Ying Chun Liu

  • A volumetric analysis of the post-Titanium mesh plate and patient specific implant reconstructed orbit.

    Objective:
    Enophthalmos is a commonly seen scenario in the severe blow out fracture of orbit floor. It usually indicated surgical intervention if the height discrepancy is more than 2mm. Several surgical implant could be utilized including the traditional mesh plate, osteosynthesis plate, or the latest patient-specific implant(PSI). In some difficult condition, revision surgery is need to correct the suboptimal result.
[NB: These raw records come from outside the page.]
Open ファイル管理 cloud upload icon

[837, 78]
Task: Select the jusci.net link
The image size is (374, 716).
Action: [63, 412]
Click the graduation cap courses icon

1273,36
We would like to investigate the orbital volume change after the different implant placement in a revision case and see its relationship with the surgical outcome.

    Material:
    A 26-year-old female suffered from left orbital blow-out fracture with prominent enophthalmos. She underwent first surgery with Titanium mesh plate but the enophthalmos still persisted with minimal improvement. We thus designed a PSI implant by the mirroring method with posterior part 1mm augmentation. The delayed revision surgery with PSI was done later.

    Method:
    We use the Mimics software to calculate the orbit volume of the (1)healthy side, (2)post-Titanium mesh plate reconstructed, and (3)post-PSI reconstructed orbit. We would like to investigate how the volume change in these conditions respectively.

    Result:
    The volume of the healthy side orbit is 31857 mm3. The volume of the Titanium mesh plate reconstructed orbit is 30484 mm3 (95.7% of healthy side volume). The volume of the PSI reconstructed orbit is 28603 mm3.(89.7% of healthy side volume)

    Conclusion:
    Over correction of the orbit volume should be considered in a severe enophthalmos, especially in the group of delayed or revision surgery. The amount of the overcorrection needs further big data analysis. Using patient-specific implant may play important role in precise reduction of the orbital volume.